I was much more consistent with regard to business planning and strategy. Instead of jumping around, I stuck with one plan. Lots of times, I’ve found myself trying to implement too many things and never giving them enough attention. So, I simplified the approach and it really worked.
7. Was it profitable growth?
Yes, it really was. Our bottom line was 15.6 percent.
8. Formerly, did you have a business plan?
In my mind, yes (laughs). It’s different getting it on paper. Life happens, problems pop up and you get side-tracked and the next thing you know, you’re trying something different. Rather than jump around, its best to stick with “a” plan. And, if you find you need to make an adjustment or two that’s fine — just don’t start something new.
9. For others without a plan, what advice do you have?
They are essential. When you go on vacation, you’ve got a map, you’ve got a plan. You don’t simply get in the car and say, “Well, I guess we’re pointing this way, so off we go.” Sports teams may be the best analogy. They have an executable plan for each game and, typically, the team with the best execution wins the game. Business planning is exactly the same.
10. What are the major elements of your plan?
We use the flat rate plan, and we’ve invested in more training for the service technicians on how they present themselves in the home, as well as being more open minded in presenting issues the customer could face in the near future.
11. Could you explain this approach?
I like to use this analogy: When you’re at the doctor’s office because your leg hurts, he doesn’t just check your leg. He checks your blood pressure, temperature, pulse and more. We want to do the same, and check out the whole system and give the customer a system evaluation so they have options.
12. Does this build trust with the customer?
Nothing disappoints a customer more than when a contractor fixes a problem only to find out three months later there is another one. We want them to be aware of potential future issues too. Then they decide if they want that problem addressed now or in the future.
13. What do your technicians typically find?
Simple things like faulty capacitors. They have a high failure rate or they’re out of tolerance but the system is still running. It’s kind of like a light bulb. We don’t know when it’s going to fail, but it will. With some simple tests, we can check these things. Today, convenience for the customer is everything and it’s a nuisance for them if we have to make additional service calls. We try to give them a system assessment, make a recommendation and then let them decide what they’d like to do.
14. What is your business mix?
15. What is your company’s sales approach?
Let customers know we’re there to service their system and we have a complete 80-point check we go through which helps us make recommendations to them today and alert them to any problems we think they may encounter in the future.
16. Are you concerned customers will think you’re trying to sell them more than they need?
We’re aware there are companies who try to take advantage of customers.

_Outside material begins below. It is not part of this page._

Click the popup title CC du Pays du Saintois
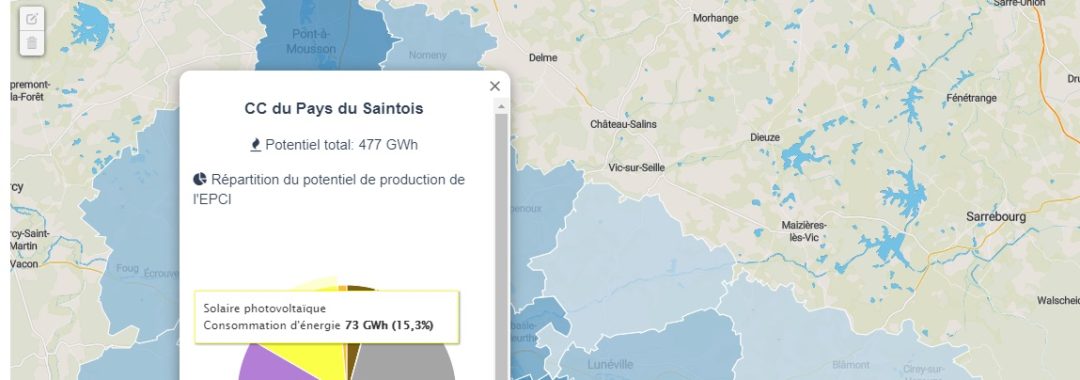This screenshot has height=380, width=1080. [x=334, y=108]
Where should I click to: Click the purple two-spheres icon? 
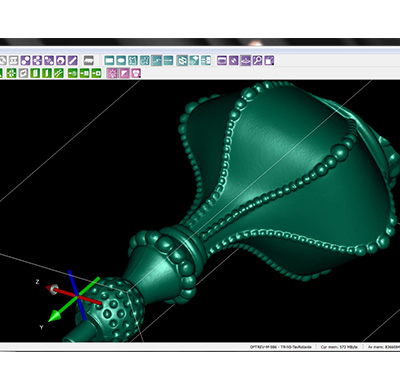pos(26,60)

I tell our guys there’s enough failure out there that’s honest failure. We don’t need anything extra. Most importantly, we can show them with test tools why we’re making the recommendations. We have the proof.

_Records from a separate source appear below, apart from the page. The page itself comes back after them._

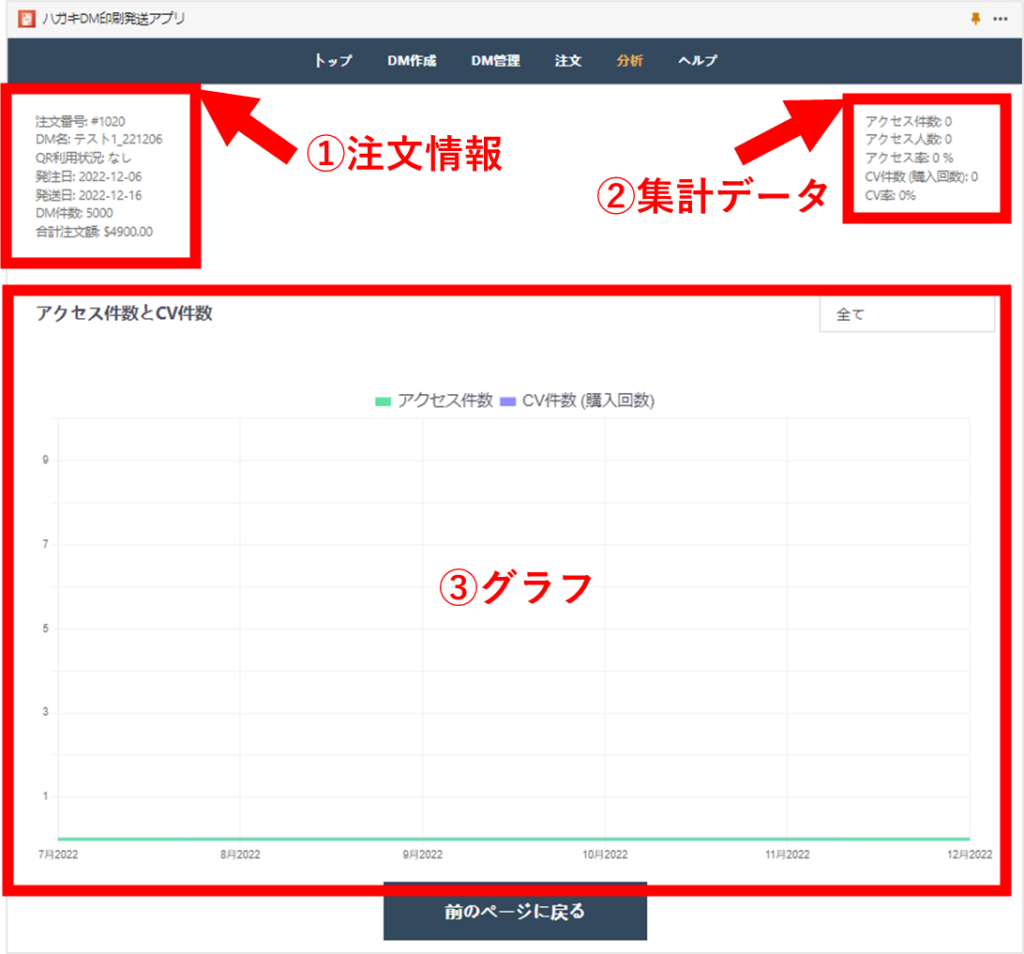Click the DM名 テスト1_221206 entry
This screenshot has height=954, width=1024.
(x=98, y=139)
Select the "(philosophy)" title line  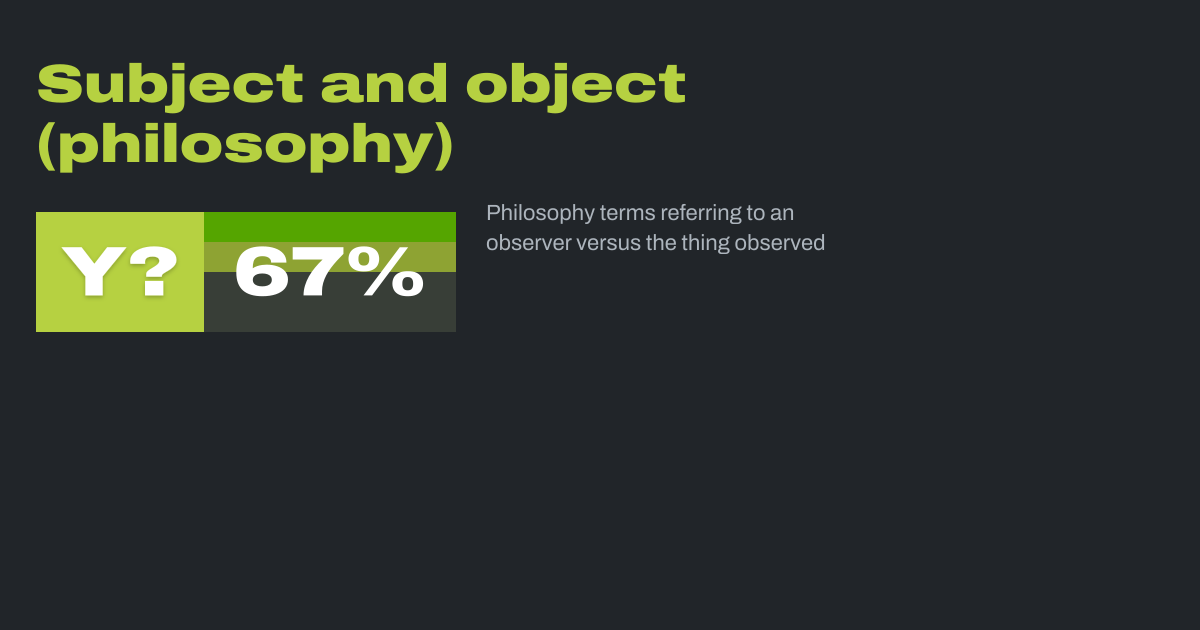coord(245,146)
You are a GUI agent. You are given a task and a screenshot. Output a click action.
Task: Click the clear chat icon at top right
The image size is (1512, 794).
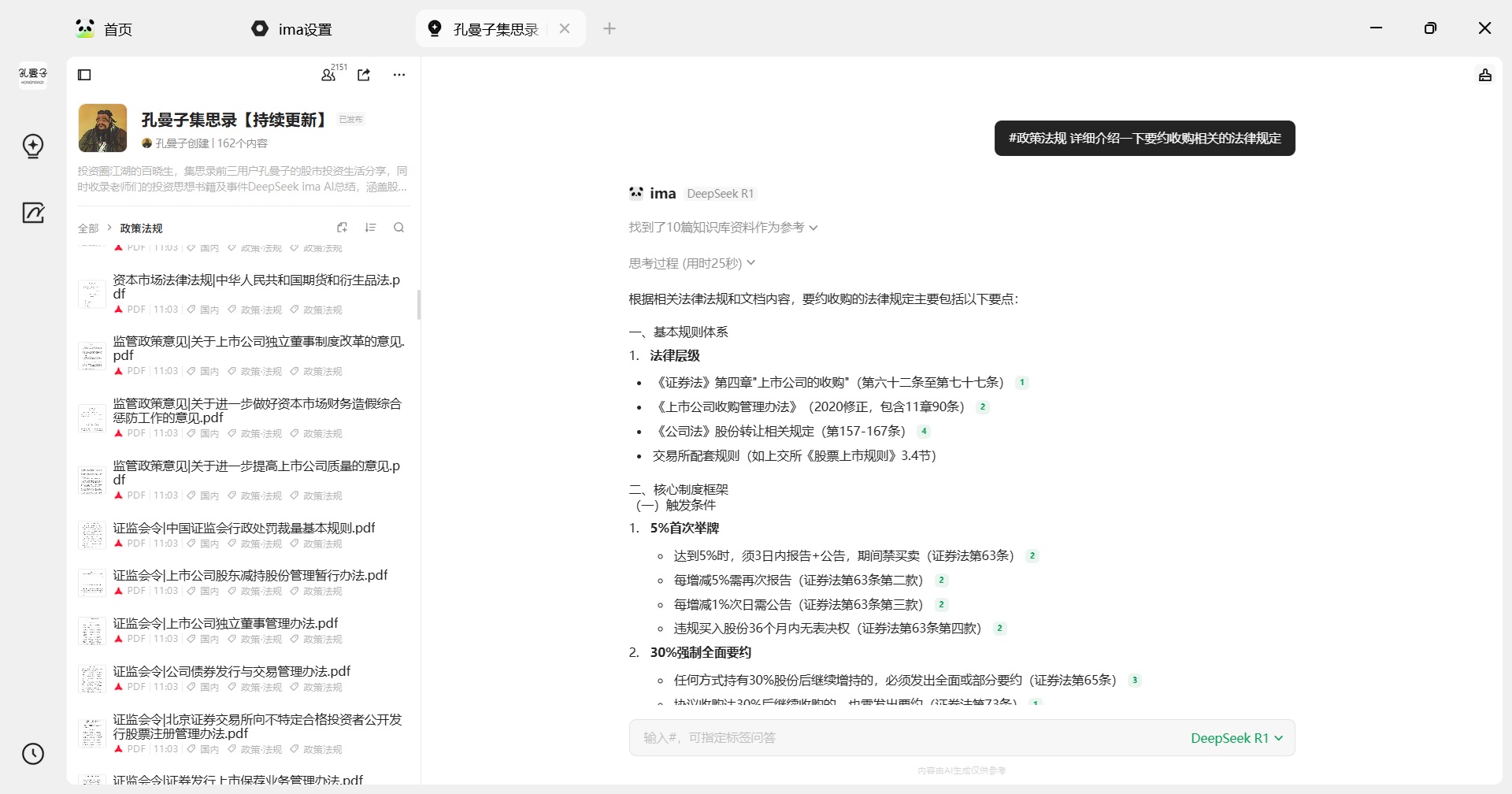click(1484, 76)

17. How is recruiting in your area?
Like most companies, it’s difficult. Our future growth is dependent on finding individuals with some technical interest. I’m always looking for those with good communication skills because we can teach the technical skills they need.
18. Where do you do your training?
We do it right here on site. We’re building a new training room. Our current training room is for soft skills, but we’re building a technical training area above our warehouse.
19. Do you use GPS in your service vehicles?
Yes, about five years ago I felt like it was time to make the investment. It manages your two most expensive assets in your company: your vehicles and your people.
20. Are you working on any other major projects this year?
In addition to the training room, we’re revamping our PO system to help control spending, which I think should be a fairly quick fix. I’m also working on getting a better handle on our warehouse inventory and tracking. I realize this is important and dollars are evaporating, so I’m committed to getting it fixed.